───── Dataset excerpts

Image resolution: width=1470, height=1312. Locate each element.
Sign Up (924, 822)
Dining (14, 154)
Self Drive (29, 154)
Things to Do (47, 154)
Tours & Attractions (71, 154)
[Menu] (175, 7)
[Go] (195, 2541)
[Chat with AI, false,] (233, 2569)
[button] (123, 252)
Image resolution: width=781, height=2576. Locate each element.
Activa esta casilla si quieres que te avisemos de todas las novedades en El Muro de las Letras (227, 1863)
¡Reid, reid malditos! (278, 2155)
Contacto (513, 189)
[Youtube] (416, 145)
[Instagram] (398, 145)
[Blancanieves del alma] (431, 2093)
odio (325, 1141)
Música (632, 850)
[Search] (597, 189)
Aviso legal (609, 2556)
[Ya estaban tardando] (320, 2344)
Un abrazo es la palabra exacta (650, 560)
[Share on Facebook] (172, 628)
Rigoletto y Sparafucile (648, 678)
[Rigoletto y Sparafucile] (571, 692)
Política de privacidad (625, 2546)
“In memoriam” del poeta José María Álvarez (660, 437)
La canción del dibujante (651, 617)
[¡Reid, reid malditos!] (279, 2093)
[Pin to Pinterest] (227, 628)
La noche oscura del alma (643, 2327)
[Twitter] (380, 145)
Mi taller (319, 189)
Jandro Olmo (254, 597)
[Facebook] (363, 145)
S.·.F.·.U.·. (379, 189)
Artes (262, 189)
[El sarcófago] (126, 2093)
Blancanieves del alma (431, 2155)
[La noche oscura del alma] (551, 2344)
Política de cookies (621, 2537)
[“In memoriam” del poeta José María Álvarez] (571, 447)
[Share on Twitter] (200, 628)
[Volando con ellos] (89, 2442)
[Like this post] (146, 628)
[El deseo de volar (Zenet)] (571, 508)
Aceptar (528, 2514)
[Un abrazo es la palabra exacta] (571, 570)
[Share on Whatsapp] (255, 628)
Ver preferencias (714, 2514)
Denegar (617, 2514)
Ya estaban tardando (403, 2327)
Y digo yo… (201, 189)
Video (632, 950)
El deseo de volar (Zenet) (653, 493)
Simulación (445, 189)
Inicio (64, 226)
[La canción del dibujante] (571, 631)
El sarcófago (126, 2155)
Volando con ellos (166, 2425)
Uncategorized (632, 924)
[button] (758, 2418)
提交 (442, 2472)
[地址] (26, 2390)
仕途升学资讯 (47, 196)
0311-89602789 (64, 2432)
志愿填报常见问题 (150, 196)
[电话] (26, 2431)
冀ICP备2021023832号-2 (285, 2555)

──────────

▶ [Exercise objective]:
Go through the material and write each line out again exactly.

▶ [Written solution]:
Image resolution: width=1470, height=1312. Locate each element.
Sign Up (924, 822)
Dining (14, 154)
Self Drive (29, 154)
Things to Do (47, 154)
Tours & Attractions (71, 154)
[Menu] (175, 7)
[Go] (195, 2541)
[Chat with AI, false,] (233, 2569)
[button] (123, 252)
Image resolution: width=781, height=2576. Locate each element.
Activa esta casilla si quieres que te avisemos de todas las novedades en El Muro de las Letras (227, 1863)
¡Reid, reid malditos! (278, 2155)
Contacto (513, 189)
[Youtube] (416, 145)
[Instagram] (398, 145)
[Blancanieves del alma] (431, 2093)
odio (325, 1141)
Música (632, 850)
[Search] (597, 189)
Aviso legal (609, 2556)
[Ya estaban tardando] (320, 2344)
Un abrazo es la palabra exacta (650, 560)
[Share on Facebook] (172, 628)
Rigoletto y Sparafucile (648, 678)
[Rigoletto y Sparafucile] (571, 692)
Política de privacidad (625, 2546)
“In memoriam” del poeta José María Álvarez (660, 437)
La canción del dibujante (651, 617)
[¡Reid, reid malditos!] (279, 2093)
[Pin to Pinterest] (227, 628)
La noche oscura del alma (643, 2327)
[Twitter] (380, 145)
Mi taller (319, 189)
Jandro Olmo (254, 597)
[Facebook] (363, 145)
S.·.F.·.U.·. (379, 189)
Artes (262, 189)
[El sarcófago] (126, 2093)
Blancanieves del alma (431, 2155)
[La noche oscura del alma] (551, 2344)
Política de cookies (621, 2537)
[“In memoriam” del poeta José María Álvarez] (571, 447)
[Share on Twitter] (200, 628)
[Volando con ellos] (89, 2442)
[Like this post] (146, 628)
[El deseo de volar (Zenet)] (571, 508)
Aceptar (528, 2514)
[Un abrazo es la palabra exacta] (571, 570)
[Share on Whatsapp] (255, 628)
Ver preferencias (714, 2514)
Denegar (617, 2514)
Ya estaban tardando (403, 2327)
Y digo yo… (201, 189)
Video (632, 950)
El deseo de volar (Zenet) (653, 493)
Simulación (445, 189)
Inicio (64, 226)
[La canción del dibujante] (571, 631)
El sarcófago (126, 2155)
Volando con ellos (166, 2425)
Uncategorized (632, 924)
[button] (758, 2418)
提交 (442, 2472)
[地址] (26, 2390)
仕途升学资讯 (47, 196)
0311-89602789 (64, 2432)
志愿填报常见问题 (150, 196)
[电话] (26, 2431)
冀ICP备2021023832号-2 (285, 2555)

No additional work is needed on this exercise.